Ma bibliothèque, je veux dire ma bibliothèque physique, de mon appartement à Paris, est – comme toutes les bibliothèques – une bibliothèque limitée, non-finie, non complète, non-achevée. De surcroît, elle est une bibliothèque non-congruente, non-classifiée et même non-rangée. J’aime ma bibliothèque telle qu’elle est, car j’aime les livres qui la constituent. J’aime tous les livres qui la constituent, je les aime pour des raisons diverses, pour l’importance qu’ils ont pour moi, pour leur potentiel, pour leur forme, pour les images qu’ils contiennent, pour leur couverture, même sans les avoir lus, et je les aime parce que beaucoup de mes livres sont des cadeaux qui m’ont été faits. J’aime que ma bibliothèque soit une bibliothèque ouverte, sans frontière et sans limite aucune, je la vois comme un fragment en tant que tel. Un fragment de mon expérience de la vie, un fragment de mon travail, un fragment de ma position d’artiste et un fragment de mon être ‘d’homme’ non-accompli.

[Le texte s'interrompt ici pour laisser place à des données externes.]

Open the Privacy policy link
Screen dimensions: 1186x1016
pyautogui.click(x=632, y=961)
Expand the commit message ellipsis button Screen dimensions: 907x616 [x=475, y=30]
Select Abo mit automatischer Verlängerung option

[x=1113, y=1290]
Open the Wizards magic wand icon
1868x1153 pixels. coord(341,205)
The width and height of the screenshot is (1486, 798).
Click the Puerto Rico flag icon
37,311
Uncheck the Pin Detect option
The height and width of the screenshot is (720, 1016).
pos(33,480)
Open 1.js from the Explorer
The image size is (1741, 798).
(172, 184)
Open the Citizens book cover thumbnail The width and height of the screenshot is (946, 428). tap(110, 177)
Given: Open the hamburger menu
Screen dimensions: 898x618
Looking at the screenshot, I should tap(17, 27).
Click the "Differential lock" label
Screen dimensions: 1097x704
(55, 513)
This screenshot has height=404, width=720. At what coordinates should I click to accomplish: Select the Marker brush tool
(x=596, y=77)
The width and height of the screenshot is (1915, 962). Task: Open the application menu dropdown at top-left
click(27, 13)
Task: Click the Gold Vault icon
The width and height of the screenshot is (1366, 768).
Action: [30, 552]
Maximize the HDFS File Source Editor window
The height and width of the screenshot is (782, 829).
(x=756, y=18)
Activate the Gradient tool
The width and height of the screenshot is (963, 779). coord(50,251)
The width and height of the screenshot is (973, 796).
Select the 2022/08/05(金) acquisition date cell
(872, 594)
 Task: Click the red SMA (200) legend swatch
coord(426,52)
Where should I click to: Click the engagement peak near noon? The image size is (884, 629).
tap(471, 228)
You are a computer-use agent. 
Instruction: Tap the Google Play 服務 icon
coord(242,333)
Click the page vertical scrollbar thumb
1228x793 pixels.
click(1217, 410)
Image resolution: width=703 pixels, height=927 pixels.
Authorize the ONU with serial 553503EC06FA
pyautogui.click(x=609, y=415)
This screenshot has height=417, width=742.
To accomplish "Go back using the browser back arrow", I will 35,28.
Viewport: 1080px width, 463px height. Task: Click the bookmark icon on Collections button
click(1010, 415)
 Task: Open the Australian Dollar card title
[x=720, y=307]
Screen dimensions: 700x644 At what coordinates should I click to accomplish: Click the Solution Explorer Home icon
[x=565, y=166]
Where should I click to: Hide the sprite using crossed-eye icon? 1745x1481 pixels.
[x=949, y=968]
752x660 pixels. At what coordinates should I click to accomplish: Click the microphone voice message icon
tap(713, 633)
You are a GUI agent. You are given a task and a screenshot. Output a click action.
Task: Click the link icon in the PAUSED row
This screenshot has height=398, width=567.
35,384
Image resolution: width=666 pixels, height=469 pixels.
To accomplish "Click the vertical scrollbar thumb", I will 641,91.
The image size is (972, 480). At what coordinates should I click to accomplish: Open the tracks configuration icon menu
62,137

J’ai fait une liste de livres que je nomme: “Livres parisiens”, c’est une liste non-finie mais précis. Les “Livres parisiens” est une liste de livres que j’ai lus à Paris, mais l’important n’est pas le fait d’avoir lu ces livres à Paris, ce qui est important c’est que je les ai tous lus! Bien sûr, ce ne sont pas tous les livres que j’ai lus à Paris, (ainsi j’ai déjà fait il y a quelques années la liste de livres “Emergency Library”), c’est un choix parmi ces livres. La liste n’est donc pas complète mais ce qui est précis dans cette liste c’est que tous ces livres comptent pour moi. J’aime ces livres et j’aime le fait de les avoir grâce à mes ami(e)s parisien(ne)s. Car ce sont mes ami(e)s qui ont écrit ces livres, me les ont offerts ou qui m’ont conseillé de les lire. C’est grâce à mes ami(e)s que ces livres comptent pour moi et c’est pourquoi tous les “Livres parisiens” sont des livres d’amitié. Je n’aurais peut-être pas lu ces livres si je n’étais pas venu à Paris, il y a longtemps, et si je n’avais pas rencontré mes ami(e)s. C’est pour cela que j’appelle ces livres, mes “Livres parisiens”. Ces livres sont:

– «L’espèce humaine», Robert Antelme, Gallimard

– «Le bleu du ciel», Georges Bataille, Gallimard

– «Qu’est-ce que la philosophie?», Gilles Deleuze et Félix Guattari, Les éditions de minuit

– «Surveiller et punir», Michel Foucault, Gallimard

– «Art et Multitude», Antonio Negri, Mille et une nuits

– «Poétique de la relation», Edouard Glissant, Gallimard

– «Le discours antillais», Edouard Glissant, Folio Essais

– «De l’idéologie», Alain Badiou et François Balmès, Yenan Synthèses

– «Petit panthéon portatif», Alain Badiou, La Fabrique

– «L’éthique», Alain Badiou, Nous

– «La relation énigmatique entre philosophie et politique», Alain Badiou, Germina

– «Rhapsodie pour le théâtre», Alain Badiou, Le spectateur français

– «L’antisémitisme partout», Alain Badiou et Eric Hazan, La Fabrique

– «Profanations», Giorgio Agamben, Rivages poche

– «La Puissance de la pensée», Giorgio Agamben, Rivages poche

– «L’amitié», Giorgio Agamben, Rivages poche

– «Moyens sans fins», Giorgio Agamben, Rivages poche

– «Le partage du sensible», Jacques Rancière, La Fabrique

– «Le maître ignorant», Jacques Rancière, Fayard

– «Heroes are Heroes», Manuel Joseph, P.O.L.

– «La tête au carré», Manuel Joseph, P.O.L.

– «La sécurité des personnes et des biens», Manuel Joseph, P.O.L.